++++ PASSAGE GIVEN ++++

But I did say there was method in this madness. Boil this insanely complex and largely pointless argument down to its essentials, and you arrive at something quite interesting. Is it enough for a story to be purely the product of its creator’s imagination? Or should a story instead be extrapolated from an external, rational and scientifically provable truth? In a world starkly divided between reason and fantasy, it’s an intriguing question to ask.
There’s a theory of education called “learning thresholds” which I wrote about for my post-grad certificate, back when I was treading the academic path. It’s an idea I use widely in my professional life today, for reasons I’ll get to.
A learning threshold is a point on a learning curve where a paradigm shift in thinking is required. Not only do you have to learn new knowledge to cross the threshold, but you have to accept that the new knowledge alters or invalidates most of your old knowledge.
“Christian mythology gave us a millenia or so of cultural dark ages. I wonder sometimes if scifi mythology will be even worse.”
Examples of learning thresholds:
the shift from Newtonian to quantum physics.
the concept of object oriented programming.
use of perspective in image making.
As an educator, learning thresholds are a very useful way of understanding where studemts will struggle, or even rebel. It takes a high degree of ego control from a student to admit that knowledge they hold is “wrong”. Not all students cross the threshold.
As a writer and journalist, learning thresholds tell me where the attention of my readers is. For instance, if I write about how Donald Trump uses socialist ideas to appeal to his voters, I’m hitting a learning threshold. The idea is true, but quite contrary to the more simplistic idea of Trumpism many folks hold.
We’re compelled to debate learning thresholds, as a way to cross into deeper understanding of the issue. Many people will insist the idea is wrong, “TRUMP’S NO SOCIALIST!” But if the idea was simply wrong, it would just be ignored. It’s because it represents a learning threshold that we give it our attention.

++++ GIVEN INFORMATION ++++

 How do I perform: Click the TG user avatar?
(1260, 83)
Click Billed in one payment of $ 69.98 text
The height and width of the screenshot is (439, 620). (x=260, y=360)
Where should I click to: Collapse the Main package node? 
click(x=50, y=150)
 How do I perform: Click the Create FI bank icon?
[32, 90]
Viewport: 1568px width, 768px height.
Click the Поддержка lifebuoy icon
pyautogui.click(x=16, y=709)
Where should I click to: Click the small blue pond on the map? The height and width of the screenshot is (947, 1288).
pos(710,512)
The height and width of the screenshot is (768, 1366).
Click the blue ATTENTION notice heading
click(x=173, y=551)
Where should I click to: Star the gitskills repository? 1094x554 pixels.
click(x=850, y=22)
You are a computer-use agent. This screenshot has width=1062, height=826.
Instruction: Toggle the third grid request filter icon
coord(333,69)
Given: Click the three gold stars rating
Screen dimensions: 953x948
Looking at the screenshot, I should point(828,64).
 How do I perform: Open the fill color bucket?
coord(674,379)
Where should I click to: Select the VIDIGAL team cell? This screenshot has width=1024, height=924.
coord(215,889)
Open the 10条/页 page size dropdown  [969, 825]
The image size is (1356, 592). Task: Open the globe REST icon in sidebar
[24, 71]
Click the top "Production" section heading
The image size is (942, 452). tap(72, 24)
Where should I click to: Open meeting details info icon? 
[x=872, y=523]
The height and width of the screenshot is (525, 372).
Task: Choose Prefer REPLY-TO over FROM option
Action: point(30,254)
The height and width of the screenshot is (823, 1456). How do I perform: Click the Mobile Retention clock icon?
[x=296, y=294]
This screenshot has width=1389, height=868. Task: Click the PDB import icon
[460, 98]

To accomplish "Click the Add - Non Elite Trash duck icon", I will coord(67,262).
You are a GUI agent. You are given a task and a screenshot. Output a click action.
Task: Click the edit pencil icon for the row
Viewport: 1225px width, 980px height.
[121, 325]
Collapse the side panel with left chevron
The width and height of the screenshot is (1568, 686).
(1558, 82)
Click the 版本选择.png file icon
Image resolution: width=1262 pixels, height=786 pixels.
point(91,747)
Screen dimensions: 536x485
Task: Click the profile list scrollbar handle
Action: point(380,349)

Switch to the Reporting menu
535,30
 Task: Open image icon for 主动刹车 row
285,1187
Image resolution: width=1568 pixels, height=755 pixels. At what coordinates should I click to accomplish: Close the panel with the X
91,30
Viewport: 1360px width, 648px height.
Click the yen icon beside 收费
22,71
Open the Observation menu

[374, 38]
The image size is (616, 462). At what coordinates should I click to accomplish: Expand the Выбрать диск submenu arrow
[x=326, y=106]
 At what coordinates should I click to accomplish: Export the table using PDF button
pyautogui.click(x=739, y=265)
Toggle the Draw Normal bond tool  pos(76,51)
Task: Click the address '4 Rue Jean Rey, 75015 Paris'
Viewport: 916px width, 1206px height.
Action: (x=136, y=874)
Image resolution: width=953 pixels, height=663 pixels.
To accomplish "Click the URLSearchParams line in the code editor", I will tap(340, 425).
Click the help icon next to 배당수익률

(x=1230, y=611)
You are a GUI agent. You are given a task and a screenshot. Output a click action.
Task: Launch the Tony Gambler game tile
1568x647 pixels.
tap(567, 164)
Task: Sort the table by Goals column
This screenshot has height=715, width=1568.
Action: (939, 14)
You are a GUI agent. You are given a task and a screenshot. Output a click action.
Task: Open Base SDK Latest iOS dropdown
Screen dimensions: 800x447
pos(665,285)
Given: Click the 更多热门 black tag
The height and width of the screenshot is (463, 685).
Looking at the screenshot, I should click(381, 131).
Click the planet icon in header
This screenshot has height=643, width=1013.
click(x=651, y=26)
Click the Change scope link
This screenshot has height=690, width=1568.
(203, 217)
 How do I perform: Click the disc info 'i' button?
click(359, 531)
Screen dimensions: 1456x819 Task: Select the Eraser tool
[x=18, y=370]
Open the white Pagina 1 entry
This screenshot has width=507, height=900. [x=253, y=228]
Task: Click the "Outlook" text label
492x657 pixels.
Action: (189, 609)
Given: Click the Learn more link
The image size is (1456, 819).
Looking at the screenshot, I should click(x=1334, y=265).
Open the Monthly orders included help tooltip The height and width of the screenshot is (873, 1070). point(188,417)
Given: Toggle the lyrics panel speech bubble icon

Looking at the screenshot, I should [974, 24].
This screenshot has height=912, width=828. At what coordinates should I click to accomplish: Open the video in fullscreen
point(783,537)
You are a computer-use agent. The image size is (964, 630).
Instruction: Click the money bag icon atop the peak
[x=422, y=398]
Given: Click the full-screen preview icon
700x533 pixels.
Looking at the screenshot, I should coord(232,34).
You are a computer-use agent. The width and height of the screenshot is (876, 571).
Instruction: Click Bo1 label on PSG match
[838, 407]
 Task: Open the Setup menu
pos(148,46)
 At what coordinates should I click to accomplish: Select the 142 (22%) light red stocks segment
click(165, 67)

++++

WRITTEN TASK 1:
Retype the part of the passage on learning thresholds that begins at the words "But I did say" and stops after the words "I’ll get to.".
WRITTEN TASK 2:
Extend the passage on learning thresholds, picking up right after its final sentence.

TASK RESPONSE 1:
But I did say there was method in this madness. Boil this insanely complex and largely pointless argument down to its essentials, and you arrive at something quite interesting. Is it enough for a story to be purely the product of its creator’s imagination? Or should a story instead be extrapolated from an external, rational and scientifically provable truth? In a world starkly divided between reason and fantasy, it’s an intriguing question to ask.
There’s a theory of education called “learning thresholds” which I wrote about for my post-grad certificate, back when I was treading the academic path. It’s an idea I use widely in my professional life today, for reasons I’ll get to.

TASK RESPONSE 2:
What are the learning threshold’s for science fiction?
On one level, science fiction is a genre of entertainment media, that tells stories with sciencey bits. Space rockets! Robowarriors! Hyperdrives! It’s a Will Smith movie you watch on Netflix, or an Arthur C Clarke novel you loaned out from the library when you were ten. Billions of people engage with scifi, and most don’t need to know any more than this.
But, if you start to dig more deeply into science fiction, especially if you start to think about making it, you’re going to encounter another way of thinking about scifi. Like all threshold concepts, it’s an idea that can only really be grasped if you’re willing to let go of your old understanding.
Science fiction is our modern mythology.
I’m not going to argue the case for scifi as mythology here. You’re either on it, and you’ve read Tolkien on mythopoeia and the other arguments in favour, or it’s an idea you’re not ready for. That’s the nature of learning thresholds – you have to cross them, nobody else can do it for you.
But I will look at some of the reasons why the idea hits resistance:
It requires an expert knowledge of mythology. Myths aren’t nonsense stories from the past. They were the formational narratives of the cultures that our culture evolved from.
If scifi is a mythology, it’s doing a lot more than entertaining us. Consider the strange, outright cult like obsession that follows The Matrix. Swallowing the Red Pill has become the 21st century equivalent of seeking redemption by eating the flesh of Christ the Saviour.
Future humans will almost certainly look back on our mythology of space craft, aliens and warp drives as just as crazily wrong as all the mythologies that came before it.
Will we one day worship the Best Science Fiction of The Year anthologies?
What’s the Bible doing on a scifi list? What’s the Bhagavad Gita doing on a scifi list?
If you’re asking that question, and especially if you’re angry or confused by it, you’re standing at the threshold of a deeper understanding of scifi. If it seems totally obvious to you, congrats, you already passed to the next level. Ten years ago I was studyng scifi writing at Clarion, and even though I knew of the idea, I didn’t really get it.
What I find fascinating, and a little bit terrifying, about scifi as a mythology, is how quickly it’s metastisising into a belief system of religious proportions. It took centuries for a some fantasy stories written by a Mesopotamian princess to be raised into a the holy text of the Abrahamic religions. In a matter of a few decades scifi has given birth to transhumanism, with a growing army of adherents convinced they have a shot at eternal life in silicon heaven, if they can just make it to the Rapture of the Geeks.
Christian mythology gave us a millenia or so of cultural dark ages. I wonder sometimes if scifi mythology will be even worse.
The great psychedelic philosopher Terence McKenna called scifi the “gateway drug to enlightenment”. It’s a description that perfectly expresses the role scifi has played in my life. If If see the world differently from many people today, it’s because of the scifi books I read from a young age.
These are the scifi books that have, over the years, rewired my consciousness.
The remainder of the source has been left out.